Le Maître secoua la tête, comme toujours exaspéré par l'attitude bornée de sa « colocataire ». Une fois qu'elle avait décidé quelque chose, il n'y avait plus moyen de la faire changer d'avis.

- Vous êtes au courant que je ne suis absolument pas au courant des nouvelles danses ou musiques de ces dernières années ?

- Oui.

- Et vous n'y voyez aucun problème ?

- Non.

- Ah bon, tant mieux alors. Parfait !

- Merci.

- Mais non enfin ! Vous voulez que je me ridiculise, avouez le !

- En réalité, j'ai très envie d'y aller, mais si vous ne venez pas avec moi, je vais passer la soirée à l'hôpital, et vous avec ! Donc, pas le choix que de vous y trainer !

Le Maître soupira. Autant dire qu'il n'avait aucune chance d'y échapper … Et donc autant se préparer au pire …

- x -

- Et maintenant que nous sommes arrivés à dix mètres de l'entrée, nous allons faire de notre mieux pour ne PAS avoir l'air d'arriver ensemble, ok ?

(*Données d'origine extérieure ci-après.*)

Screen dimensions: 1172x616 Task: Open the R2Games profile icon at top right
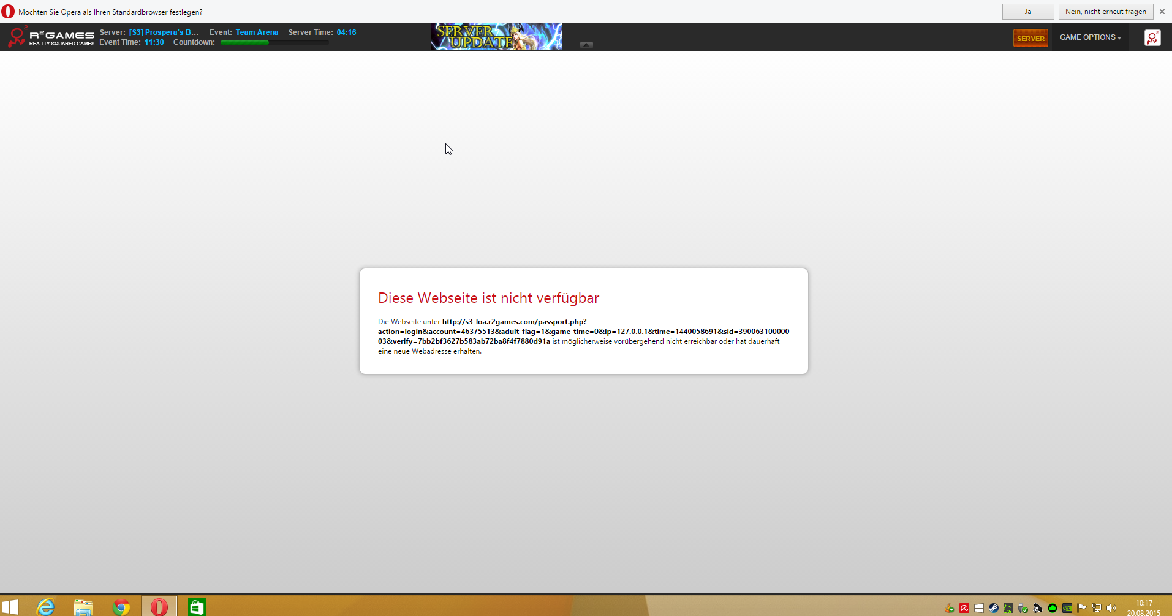(x=1152, y=37)
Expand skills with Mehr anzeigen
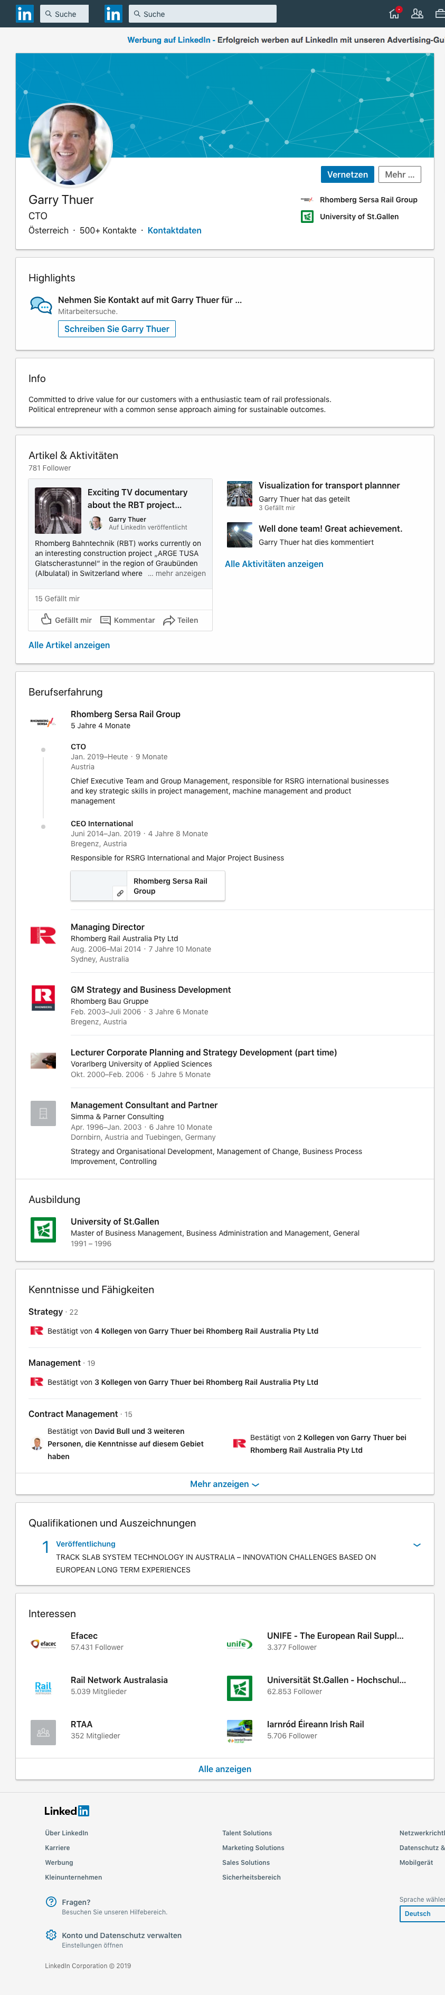445x1995 pixels. pos(225,1484)
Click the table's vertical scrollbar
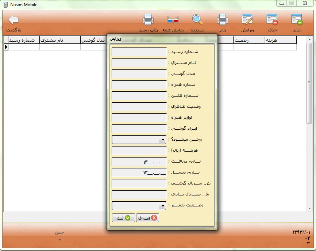 pos(309,110)
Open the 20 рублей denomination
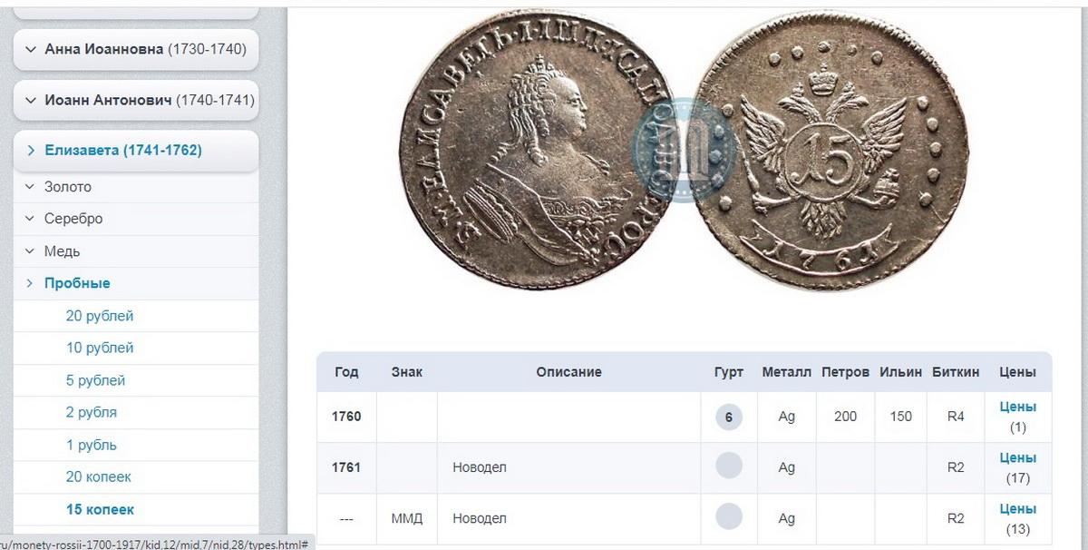Screen dimensions: 1088x550 point(100,316)
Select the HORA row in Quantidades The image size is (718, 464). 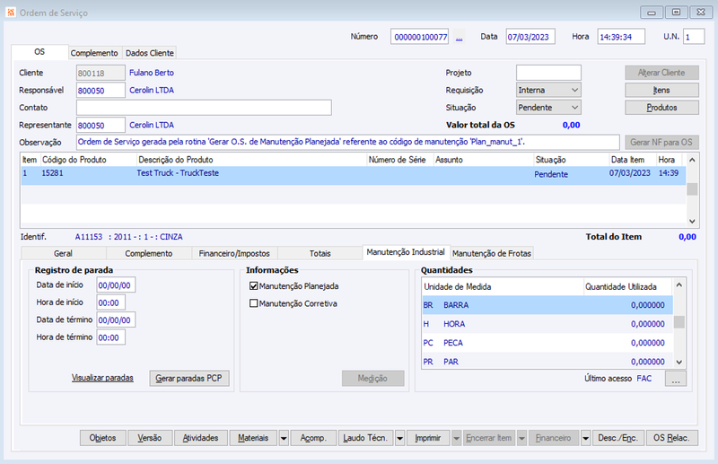(x=547, y=324)
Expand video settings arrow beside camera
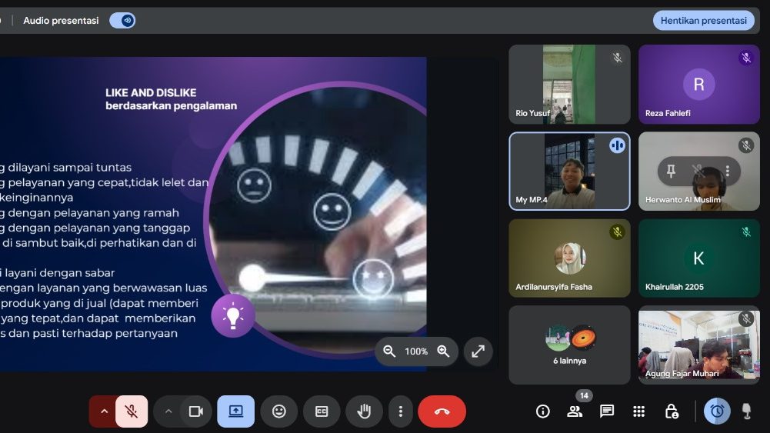This screenshot has height=433, width=770. 168,411
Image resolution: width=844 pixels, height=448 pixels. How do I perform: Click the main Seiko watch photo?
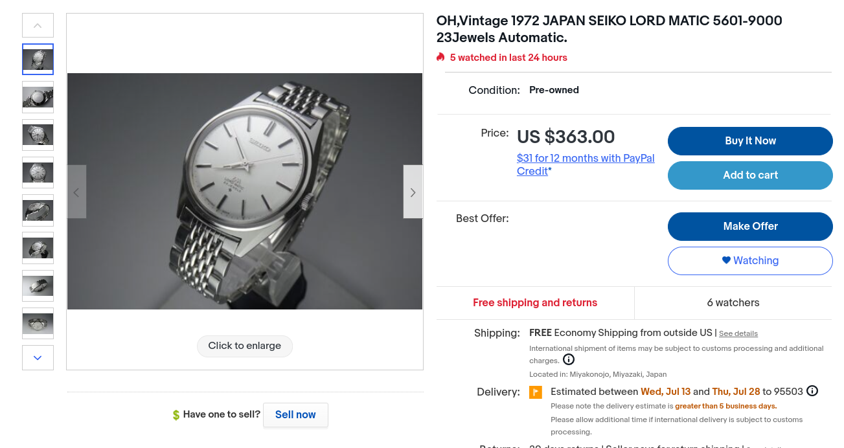[x=245, y=191]
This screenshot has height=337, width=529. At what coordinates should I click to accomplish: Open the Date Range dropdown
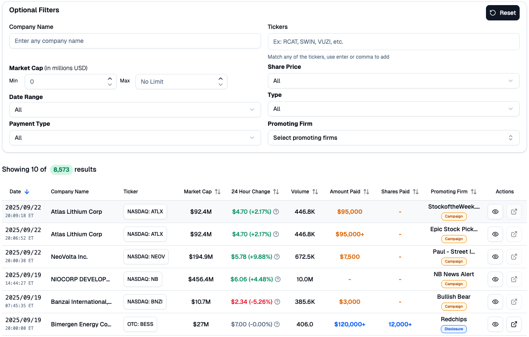coord(135,110)
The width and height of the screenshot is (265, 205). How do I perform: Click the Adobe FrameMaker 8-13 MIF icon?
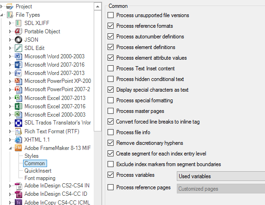point(18,148)
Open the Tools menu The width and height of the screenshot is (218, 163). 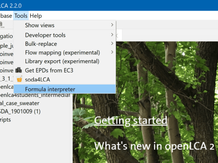[x=21, y=16]
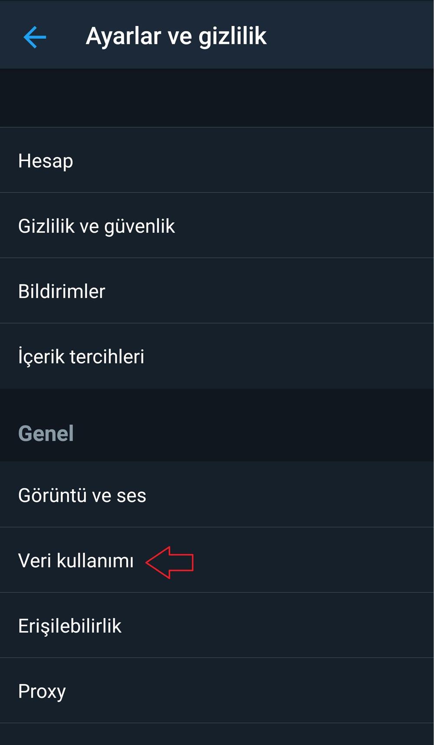
Task: Navigate back from Ayarlar ve gizlilik
Action: [35, 36]
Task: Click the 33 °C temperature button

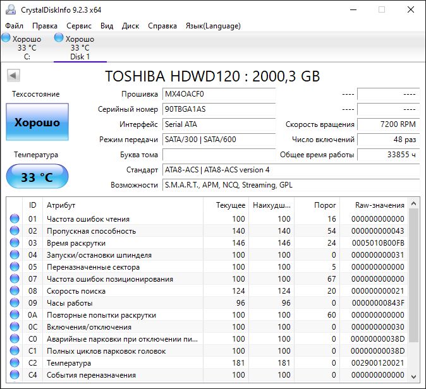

- Parce que vous croyez que j'aurais pu avoir ne serait-ce que l'ombre d'un désir de passer la soirée avec vous ? Vous vous surestimez, très chère !

- En fait, je pensais plutôt à des affaires plus sordides, comme le fait de vous retrouver le lendemain coupé en morceaux dans une poubelle … Pour éviter de me faire accuser par un témoin observateur …

Le Maître grimaça, puis reprit son éternel sourire.

- Allons-y, c'est pour la bonne cause !

- Quelle cause ?

- Le bonheur pour toutes ces jeunes étudiantes, qui n'attendent que moi ! Lança-t-il, en passant une main assurée dans ses cheveux. Allez, bonne chance ! Ajouta-t-il rapidement, se dirigeant rapidement vers l'entrée.

- Non mais attendez, vous n'allez tout de même pas …

Mais trop tard. Le nouveau professeur était déjà parti vers ses futures conquêtes, sans que celle qui se sentait furieusement responsable de la situation ne puisse rien y changer.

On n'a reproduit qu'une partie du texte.